Stored items:
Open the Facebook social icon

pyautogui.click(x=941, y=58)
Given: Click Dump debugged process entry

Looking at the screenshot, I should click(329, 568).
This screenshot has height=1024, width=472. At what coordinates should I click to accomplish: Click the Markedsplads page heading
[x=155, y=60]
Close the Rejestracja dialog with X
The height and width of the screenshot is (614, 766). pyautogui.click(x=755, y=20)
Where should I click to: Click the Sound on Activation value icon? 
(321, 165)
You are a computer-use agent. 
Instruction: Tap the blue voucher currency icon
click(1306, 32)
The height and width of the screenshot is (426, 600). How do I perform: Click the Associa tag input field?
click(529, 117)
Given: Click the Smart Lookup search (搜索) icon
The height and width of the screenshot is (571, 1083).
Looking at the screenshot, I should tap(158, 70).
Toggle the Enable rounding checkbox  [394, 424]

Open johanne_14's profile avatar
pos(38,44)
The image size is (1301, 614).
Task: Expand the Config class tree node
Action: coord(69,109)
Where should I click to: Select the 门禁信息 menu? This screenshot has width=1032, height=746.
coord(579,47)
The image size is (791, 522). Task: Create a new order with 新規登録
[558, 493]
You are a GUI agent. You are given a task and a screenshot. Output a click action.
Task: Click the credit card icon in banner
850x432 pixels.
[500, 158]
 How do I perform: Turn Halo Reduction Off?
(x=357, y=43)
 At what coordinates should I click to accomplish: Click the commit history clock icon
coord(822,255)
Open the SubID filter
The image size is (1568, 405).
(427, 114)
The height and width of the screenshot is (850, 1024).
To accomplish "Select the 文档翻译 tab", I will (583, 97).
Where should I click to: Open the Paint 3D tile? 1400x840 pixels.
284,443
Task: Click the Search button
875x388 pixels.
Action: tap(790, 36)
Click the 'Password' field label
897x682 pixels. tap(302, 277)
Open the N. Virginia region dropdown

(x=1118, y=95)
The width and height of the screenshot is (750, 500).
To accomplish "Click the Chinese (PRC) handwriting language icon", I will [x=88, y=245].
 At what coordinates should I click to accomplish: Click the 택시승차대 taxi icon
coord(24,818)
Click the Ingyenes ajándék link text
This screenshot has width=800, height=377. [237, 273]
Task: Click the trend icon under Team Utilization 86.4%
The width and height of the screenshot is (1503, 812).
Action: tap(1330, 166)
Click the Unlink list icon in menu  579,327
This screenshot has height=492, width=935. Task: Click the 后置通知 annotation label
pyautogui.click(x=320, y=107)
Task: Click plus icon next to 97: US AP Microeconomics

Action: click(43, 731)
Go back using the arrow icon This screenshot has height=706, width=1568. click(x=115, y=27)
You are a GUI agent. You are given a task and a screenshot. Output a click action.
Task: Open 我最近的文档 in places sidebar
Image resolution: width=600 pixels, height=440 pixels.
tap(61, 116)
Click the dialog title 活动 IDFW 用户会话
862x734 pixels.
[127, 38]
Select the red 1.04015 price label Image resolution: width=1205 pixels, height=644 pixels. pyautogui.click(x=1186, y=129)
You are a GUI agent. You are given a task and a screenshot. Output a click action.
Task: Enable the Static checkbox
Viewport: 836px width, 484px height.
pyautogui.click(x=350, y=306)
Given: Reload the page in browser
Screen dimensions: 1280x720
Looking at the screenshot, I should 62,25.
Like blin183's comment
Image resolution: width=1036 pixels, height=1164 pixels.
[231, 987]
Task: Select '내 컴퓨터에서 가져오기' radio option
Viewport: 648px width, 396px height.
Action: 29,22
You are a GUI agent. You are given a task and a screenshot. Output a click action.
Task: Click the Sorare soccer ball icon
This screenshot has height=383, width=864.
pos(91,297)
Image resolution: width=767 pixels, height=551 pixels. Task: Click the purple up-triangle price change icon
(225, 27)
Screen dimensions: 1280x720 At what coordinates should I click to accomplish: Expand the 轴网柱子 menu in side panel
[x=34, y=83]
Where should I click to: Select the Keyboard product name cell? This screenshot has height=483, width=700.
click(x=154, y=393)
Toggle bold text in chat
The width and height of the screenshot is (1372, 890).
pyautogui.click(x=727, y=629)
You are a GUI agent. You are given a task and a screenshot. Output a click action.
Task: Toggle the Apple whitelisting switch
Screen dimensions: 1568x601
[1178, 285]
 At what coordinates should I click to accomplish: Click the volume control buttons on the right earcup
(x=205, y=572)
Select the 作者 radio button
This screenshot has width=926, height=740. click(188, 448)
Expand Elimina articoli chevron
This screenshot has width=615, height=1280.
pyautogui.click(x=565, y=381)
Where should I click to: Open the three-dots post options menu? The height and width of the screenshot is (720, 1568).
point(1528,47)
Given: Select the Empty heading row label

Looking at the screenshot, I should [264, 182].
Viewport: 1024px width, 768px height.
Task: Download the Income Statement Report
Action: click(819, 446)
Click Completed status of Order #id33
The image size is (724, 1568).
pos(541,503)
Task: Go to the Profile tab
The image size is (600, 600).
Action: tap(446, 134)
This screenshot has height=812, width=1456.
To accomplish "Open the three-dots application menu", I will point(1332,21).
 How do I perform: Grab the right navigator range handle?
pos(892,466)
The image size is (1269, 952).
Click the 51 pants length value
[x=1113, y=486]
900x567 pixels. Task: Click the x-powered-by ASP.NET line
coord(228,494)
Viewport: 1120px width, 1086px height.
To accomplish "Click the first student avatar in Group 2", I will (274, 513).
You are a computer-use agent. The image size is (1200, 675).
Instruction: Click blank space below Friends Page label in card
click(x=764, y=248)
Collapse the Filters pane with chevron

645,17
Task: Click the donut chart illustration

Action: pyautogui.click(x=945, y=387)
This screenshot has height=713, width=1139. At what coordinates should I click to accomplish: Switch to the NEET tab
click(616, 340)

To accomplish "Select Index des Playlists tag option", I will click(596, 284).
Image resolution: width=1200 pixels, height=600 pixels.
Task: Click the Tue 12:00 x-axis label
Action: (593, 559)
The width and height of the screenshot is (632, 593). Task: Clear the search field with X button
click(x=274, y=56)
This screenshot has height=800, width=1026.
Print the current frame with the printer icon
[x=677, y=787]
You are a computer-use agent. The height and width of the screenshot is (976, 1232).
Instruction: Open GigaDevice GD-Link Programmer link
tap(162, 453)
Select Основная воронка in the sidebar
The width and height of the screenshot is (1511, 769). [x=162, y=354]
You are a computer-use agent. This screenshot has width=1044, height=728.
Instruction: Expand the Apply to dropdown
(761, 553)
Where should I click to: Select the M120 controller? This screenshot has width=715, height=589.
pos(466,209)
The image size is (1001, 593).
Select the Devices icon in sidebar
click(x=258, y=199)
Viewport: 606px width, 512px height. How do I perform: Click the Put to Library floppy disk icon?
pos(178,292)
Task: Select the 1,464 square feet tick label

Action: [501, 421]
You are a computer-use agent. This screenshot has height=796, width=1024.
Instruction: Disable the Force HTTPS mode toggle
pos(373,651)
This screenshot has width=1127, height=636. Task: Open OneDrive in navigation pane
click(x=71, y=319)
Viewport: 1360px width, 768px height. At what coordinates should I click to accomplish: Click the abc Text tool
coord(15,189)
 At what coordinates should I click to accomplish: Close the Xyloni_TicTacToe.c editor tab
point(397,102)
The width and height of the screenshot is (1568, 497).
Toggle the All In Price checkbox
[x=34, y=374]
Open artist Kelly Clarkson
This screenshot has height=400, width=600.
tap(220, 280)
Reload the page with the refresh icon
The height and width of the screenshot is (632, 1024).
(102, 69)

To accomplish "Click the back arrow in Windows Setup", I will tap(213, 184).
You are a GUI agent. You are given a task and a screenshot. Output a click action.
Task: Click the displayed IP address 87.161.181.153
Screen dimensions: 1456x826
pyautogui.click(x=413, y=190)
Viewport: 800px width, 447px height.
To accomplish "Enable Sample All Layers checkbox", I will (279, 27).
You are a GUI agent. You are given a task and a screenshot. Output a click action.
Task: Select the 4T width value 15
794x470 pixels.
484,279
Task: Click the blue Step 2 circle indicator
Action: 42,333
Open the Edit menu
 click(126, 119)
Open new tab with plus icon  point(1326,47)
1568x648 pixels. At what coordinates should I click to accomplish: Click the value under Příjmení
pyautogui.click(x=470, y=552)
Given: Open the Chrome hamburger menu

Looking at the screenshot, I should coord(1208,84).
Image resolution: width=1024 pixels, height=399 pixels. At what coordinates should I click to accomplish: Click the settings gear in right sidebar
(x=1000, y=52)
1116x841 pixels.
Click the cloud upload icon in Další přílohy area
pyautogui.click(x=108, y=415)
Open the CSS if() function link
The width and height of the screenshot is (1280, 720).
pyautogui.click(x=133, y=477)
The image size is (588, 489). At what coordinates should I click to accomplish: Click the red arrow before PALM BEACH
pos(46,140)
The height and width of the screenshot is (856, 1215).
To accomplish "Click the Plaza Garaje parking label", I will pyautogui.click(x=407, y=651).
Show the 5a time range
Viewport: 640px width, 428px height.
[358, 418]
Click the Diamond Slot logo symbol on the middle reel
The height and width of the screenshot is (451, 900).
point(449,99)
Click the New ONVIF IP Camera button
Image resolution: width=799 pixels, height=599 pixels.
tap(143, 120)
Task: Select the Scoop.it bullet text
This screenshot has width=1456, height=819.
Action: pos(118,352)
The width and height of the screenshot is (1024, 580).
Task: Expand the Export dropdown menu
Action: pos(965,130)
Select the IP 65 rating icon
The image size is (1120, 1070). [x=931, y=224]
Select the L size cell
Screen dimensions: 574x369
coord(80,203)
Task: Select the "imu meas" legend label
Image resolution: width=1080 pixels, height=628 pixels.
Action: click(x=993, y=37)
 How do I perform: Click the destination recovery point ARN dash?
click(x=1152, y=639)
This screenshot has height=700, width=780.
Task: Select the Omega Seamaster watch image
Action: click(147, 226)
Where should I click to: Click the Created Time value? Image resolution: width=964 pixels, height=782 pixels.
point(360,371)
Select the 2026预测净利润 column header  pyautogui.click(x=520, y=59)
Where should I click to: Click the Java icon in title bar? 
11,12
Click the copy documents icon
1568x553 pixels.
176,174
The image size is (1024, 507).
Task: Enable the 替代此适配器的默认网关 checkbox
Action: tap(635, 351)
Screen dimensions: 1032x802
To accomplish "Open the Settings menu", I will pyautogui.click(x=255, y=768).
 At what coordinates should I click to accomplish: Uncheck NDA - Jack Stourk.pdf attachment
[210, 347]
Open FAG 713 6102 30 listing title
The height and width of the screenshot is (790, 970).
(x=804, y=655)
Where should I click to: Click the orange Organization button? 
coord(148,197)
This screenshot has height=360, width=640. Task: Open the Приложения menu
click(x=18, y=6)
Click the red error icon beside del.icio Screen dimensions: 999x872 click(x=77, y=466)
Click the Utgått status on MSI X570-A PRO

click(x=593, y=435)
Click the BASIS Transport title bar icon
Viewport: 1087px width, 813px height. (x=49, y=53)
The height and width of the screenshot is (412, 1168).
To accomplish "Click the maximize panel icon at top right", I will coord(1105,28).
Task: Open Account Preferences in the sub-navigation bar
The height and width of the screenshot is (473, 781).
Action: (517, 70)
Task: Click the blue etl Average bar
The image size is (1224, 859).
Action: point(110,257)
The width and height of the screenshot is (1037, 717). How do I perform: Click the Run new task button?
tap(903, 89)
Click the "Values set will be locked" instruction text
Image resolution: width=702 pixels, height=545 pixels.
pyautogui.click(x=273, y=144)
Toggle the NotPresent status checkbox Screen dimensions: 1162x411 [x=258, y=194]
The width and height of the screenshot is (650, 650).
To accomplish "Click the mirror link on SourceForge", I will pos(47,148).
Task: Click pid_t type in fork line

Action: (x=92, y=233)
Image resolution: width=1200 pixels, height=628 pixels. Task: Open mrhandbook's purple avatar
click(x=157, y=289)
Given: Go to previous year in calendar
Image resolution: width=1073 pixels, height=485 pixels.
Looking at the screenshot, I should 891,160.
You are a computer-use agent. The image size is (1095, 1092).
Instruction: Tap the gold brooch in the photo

Instructions to follow: Tally up the lines holding the string "back" in the data above, and respond with nothing but the number.

Exercise result: 2